**Text section**.
Heritage Park is an urban park in Cerritos, California. It measures 15 acre in area. It is close to the center of the city, with Cerritos High School, Cerritos Library, and Cerritos Towne Center all located nearby.

==History==
In October 1988, then-presidential candidate George H. W. Bush held a rally at the park to gain support for the 1988 United States presidential election as a part of his campaign. The park was refurbished in 2002, to meet new standards set in place for the safety of playgrounds. A new, more modern playground opened in June 2014. It is located outside of the play island. The park's community center was closed in response to the COVID-19 pandemic, and reopened about a year later.

==Facilities==
The main attraction of the park is the play island in the center, which is open from 10AM to dusk every day but Tuesday, when it opens at 2PM instead. The island was planned to have the appearance of a Bostonian village in the 1770s, containing themed buildings with play equipment located inside them. A pirate ship and a replica of the Old North Church (which houses a tall tube slide) can also be found. A moat, surrounding the island, is home to ducks, geese, and turtles. The island is made accessible by two covered bridges in the parks front and back.

**Problems to solve**.
- a) Swap "urban park" for "city park" and write out the Heritage Park text from "Heritage Park is" up to and including "all located nearby.".
- b) Answer these about the Heritage Park text:
(i) In what month and year did George H. W. Bush hold a rally at the park?
(ii) What is housed inside the replica of the Old North Church?
(iii) How many acres does the park measure?
- c) Write what comes next in the Heritage Park text, picking up after its last sentence.
The rows play no part in this work.

**Dataset content**.
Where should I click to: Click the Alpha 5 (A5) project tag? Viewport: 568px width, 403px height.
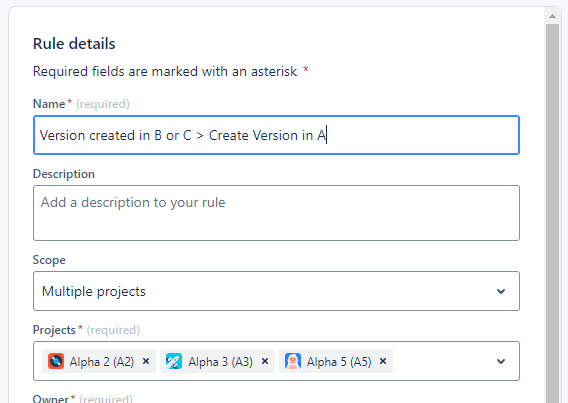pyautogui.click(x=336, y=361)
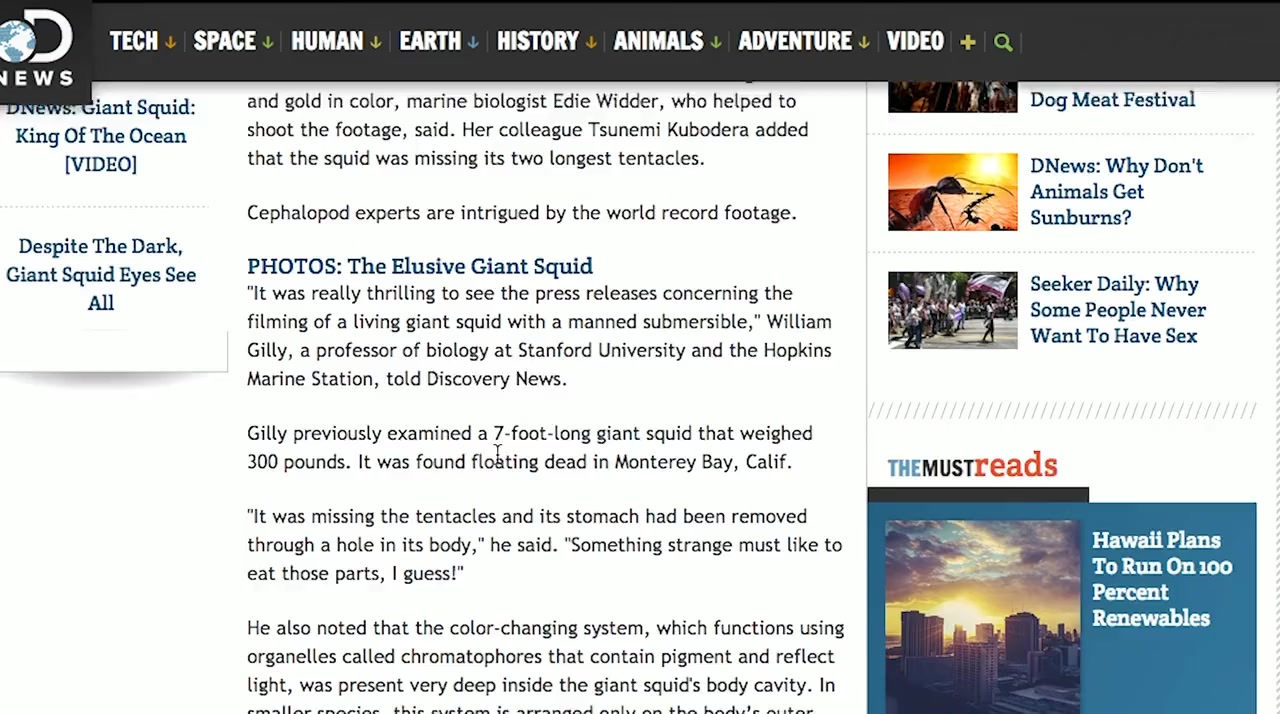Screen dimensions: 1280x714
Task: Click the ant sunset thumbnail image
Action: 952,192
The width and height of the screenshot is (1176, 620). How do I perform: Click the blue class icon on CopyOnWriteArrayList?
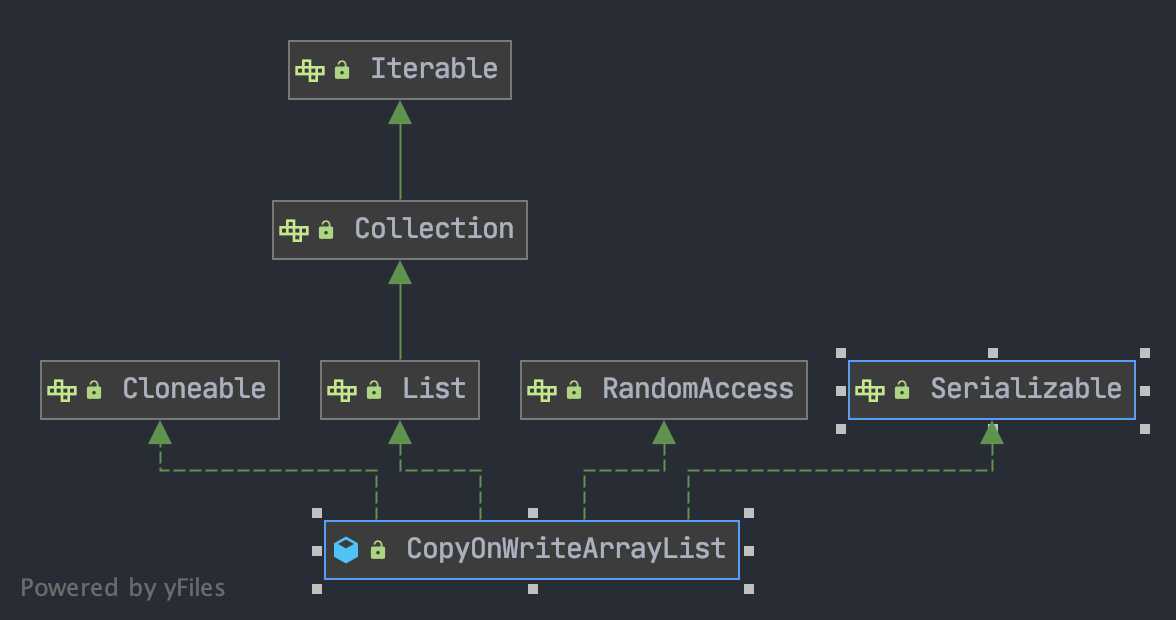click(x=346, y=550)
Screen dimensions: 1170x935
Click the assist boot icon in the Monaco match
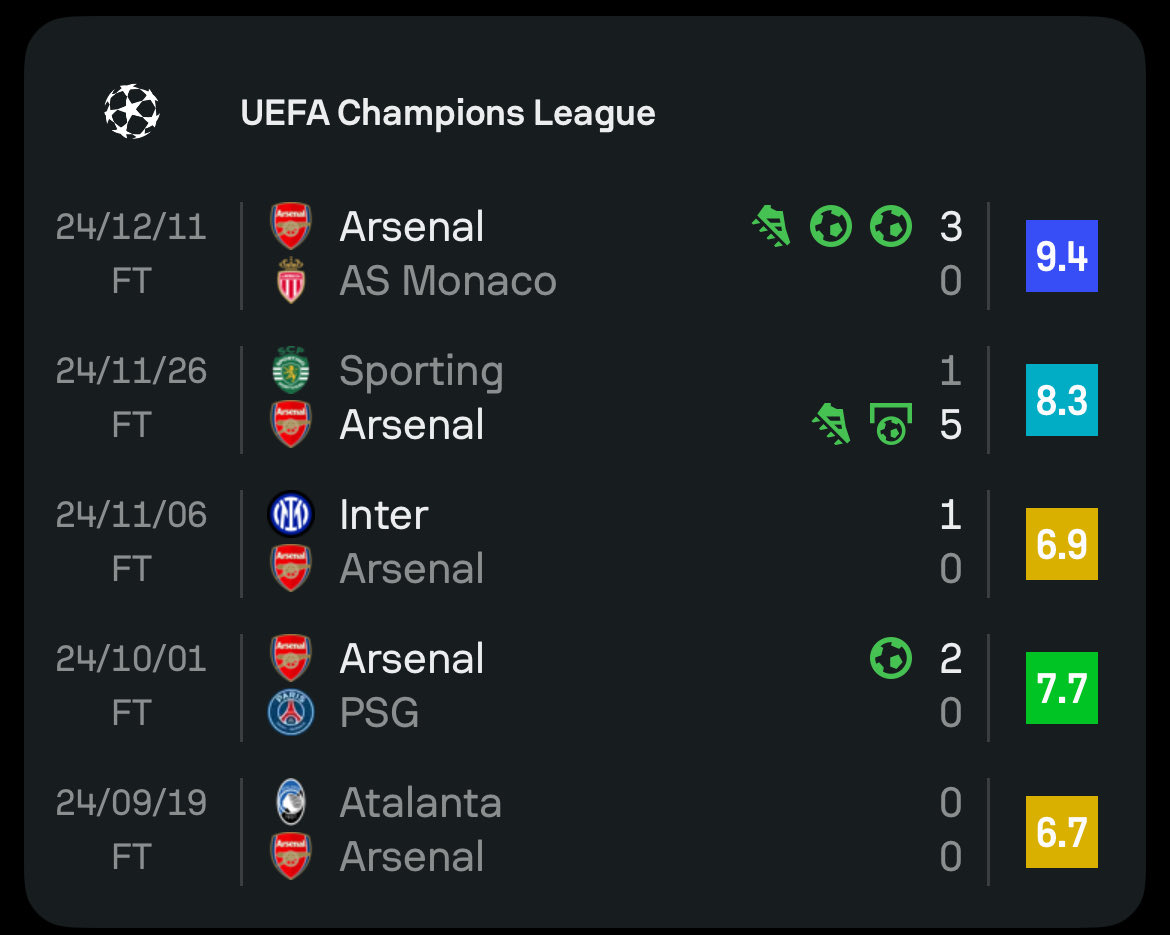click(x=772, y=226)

**Task results**.
- a)
Heritage Park is an city park in Cerritos, California. It measures 15 acre in area. It is close to the center of the city, with Cerritos High School, Cerritos Library, and Cerritos Towne Center all located nearby.

- b)
(i) October 1988
(ii) A tall tube slide
(iii) 15 acres

- c)
The park also contains a community center with a kitchen, picnic areas, two playgrounds, restrooms, two basketball courts, and a softball diamond. There is also a statue of Paul Revere at the park's entrance and various signs detailing his Midnight Ride are planted throughout the park.

==Events==
Starting in 2022, the city holds an annual Mid-Autumn Festival in September at the park. Participants release lanterns in the park's moat.